Problem to work on: Repeat the listing below exactly.
##########
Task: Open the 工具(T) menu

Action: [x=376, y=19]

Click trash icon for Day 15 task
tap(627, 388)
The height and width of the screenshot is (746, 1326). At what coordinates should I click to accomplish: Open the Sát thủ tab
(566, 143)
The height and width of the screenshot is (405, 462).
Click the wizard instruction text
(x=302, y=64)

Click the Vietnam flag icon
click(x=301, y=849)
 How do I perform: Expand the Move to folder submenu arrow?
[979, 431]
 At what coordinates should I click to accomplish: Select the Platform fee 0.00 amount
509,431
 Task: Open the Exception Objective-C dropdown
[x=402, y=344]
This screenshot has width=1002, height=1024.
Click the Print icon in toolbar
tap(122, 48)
##########
Expected answer:
Task: Open the 工具(T) menu

Action: [x=376, y=19]

Click trash icon for Day 15 task
tap(627, 388)
The height and width of the screenshot is (746, 1326). At what coordinates should I click to accomplish: Open the Sát thủ tab
(566, 143)
The height and width of the screenshot is (405, 462).
Click the wizard instruction text
(x=302, y=64)

Click the Vietnam flag icon
click(x=301, y=849)
 How do I perform: Expand the Move to folder submenu arrow?
[979, 431]
 At what coordinates should I click to accomplish: Select the Platform fee 0.00 amount
509,431
 Task: Open the Exception Objective-C dropdown
[x=402, y=344]
This screenshot has width=1002, height=1024.
Click the Print icon in toolbar
tap(122, 48)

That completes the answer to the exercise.